Metrics Maven: Calculating an Exponentially Weighted Moving Average in PostgreSQL

Published

In our Metrics Maven series, Compose's data scientist shares database features, tips, tricks, and code you can use to get the metrics you need from your data. In this article, we'll walk through how and why to calculate an exponentially weighted moving average.

We've covered a few different kinds of averages in this series. We had a look at mean, dug into weighted averages, showed a couple methods for calculating a simple moving average, generated a cumulative moving average in the same article, and also produced a 7-day weighted moving average. In this article we're going to add an exponentially weighted moving average to the group.

We'll start by getting a basic understanding of what an exponentially weighted moving average is and why we would want to use it.
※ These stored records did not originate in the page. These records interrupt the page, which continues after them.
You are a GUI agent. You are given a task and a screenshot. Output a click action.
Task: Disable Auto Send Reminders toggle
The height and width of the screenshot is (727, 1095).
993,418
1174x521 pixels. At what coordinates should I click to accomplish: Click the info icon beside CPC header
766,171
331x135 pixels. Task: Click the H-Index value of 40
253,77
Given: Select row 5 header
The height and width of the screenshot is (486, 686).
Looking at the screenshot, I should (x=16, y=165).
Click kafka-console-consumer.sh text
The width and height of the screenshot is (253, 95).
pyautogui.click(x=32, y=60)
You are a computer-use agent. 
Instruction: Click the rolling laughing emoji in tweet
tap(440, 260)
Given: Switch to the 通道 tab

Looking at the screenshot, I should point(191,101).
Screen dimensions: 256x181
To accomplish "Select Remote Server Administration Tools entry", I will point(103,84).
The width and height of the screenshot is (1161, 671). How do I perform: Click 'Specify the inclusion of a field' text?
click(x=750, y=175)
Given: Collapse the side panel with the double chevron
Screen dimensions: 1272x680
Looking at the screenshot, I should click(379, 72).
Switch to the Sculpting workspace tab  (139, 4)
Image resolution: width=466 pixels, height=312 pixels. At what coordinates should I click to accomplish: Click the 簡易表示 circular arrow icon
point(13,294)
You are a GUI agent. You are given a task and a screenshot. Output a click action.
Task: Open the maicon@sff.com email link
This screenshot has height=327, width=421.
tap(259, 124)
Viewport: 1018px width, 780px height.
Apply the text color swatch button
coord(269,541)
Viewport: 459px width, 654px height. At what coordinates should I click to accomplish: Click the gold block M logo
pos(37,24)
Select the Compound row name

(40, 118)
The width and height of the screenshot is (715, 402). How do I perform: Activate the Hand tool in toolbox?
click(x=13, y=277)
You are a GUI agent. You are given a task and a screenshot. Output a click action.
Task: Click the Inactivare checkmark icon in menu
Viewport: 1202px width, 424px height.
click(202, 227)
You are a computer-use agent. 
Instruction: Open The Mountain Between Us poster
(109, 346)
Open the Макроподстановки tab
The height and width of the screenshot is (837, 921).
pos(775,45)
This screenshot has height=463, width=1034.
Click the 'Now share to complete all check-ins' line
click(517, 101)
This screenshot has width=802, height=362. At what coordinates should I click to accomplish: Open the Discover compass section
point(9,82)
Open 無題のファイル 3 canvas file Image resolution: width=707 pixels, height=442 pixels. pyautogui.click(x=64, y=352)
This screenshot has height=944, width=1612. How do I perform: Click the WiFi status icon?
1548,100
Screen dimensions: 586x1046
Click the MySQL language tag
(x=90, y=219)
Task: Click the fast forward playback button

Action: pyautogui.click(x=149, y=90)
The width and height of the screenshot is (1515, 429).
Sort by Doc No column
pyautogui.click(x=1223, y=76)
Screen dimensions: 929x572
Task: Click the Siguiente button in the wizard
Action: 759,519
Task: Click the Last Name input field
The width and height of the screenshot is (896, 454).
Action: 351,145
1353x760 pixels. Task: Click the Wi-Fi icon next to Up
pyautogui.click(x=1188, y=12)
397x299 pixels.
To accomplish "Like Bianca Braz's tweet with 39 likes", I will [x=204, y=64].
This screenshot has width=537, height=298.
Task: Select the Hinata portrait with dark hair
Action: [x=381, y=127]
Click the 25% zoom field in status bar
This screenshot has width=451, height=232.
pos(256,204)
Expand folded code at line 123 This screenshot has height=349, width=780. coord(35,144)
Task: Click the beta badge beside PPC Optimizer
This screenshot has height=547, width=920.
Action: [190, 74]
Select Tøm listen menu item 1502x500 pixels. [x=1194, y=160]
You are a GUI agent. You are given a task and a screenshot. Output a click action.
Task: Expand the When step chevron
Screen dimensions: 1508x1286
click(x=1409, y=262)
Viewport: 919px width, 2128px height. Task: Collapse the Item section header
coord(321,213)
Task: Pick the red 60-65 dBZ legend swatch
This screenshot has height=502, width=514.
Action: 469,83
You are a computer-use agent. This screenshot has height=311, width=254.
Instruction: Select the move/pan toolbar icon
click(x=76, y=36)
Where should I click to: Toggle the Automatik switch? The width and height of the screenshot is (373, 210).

Exponentially weighted moving average

The exponentially weighted moving average, sometimes also just called exponential moving average, (EWMA or EMA, for short) is used for smoothing trend data like the other moving averages we've reviewed. Similar to the weighted moving average we covered in our last article, weights are applied to the data such that dates further in the past will receive less weight (and therefore be less impactful to the result) than more recent dates. Rather than decreasing linearly, however, like we saw with the weighted moving average, the weight for an EWMA decreases exponentially for each time period further in the past. Additionally, the result of an EWMA is cumulative because it contains the previously calculated EWMA in its calculation of the current EWMA. Because of this, all the data values have some contribution in the result, though that contribution diminishes as each next period is calculated.

An exponentially weighted moving average is often applied when there is a large variance in the trend data, such as for volatile stock prices. It can reduce the noise and help make the trend clearer. It also has the benefit of staying more true to the trend than other types of moving averages, which can over- or under-correct or that smooth things out too much.

Let's get into our example and see how this works.

Our data

For EWMA, we're going to use the same daily summary data from our hypothetical pet supply company that we used in the previous article on weighted moving averages.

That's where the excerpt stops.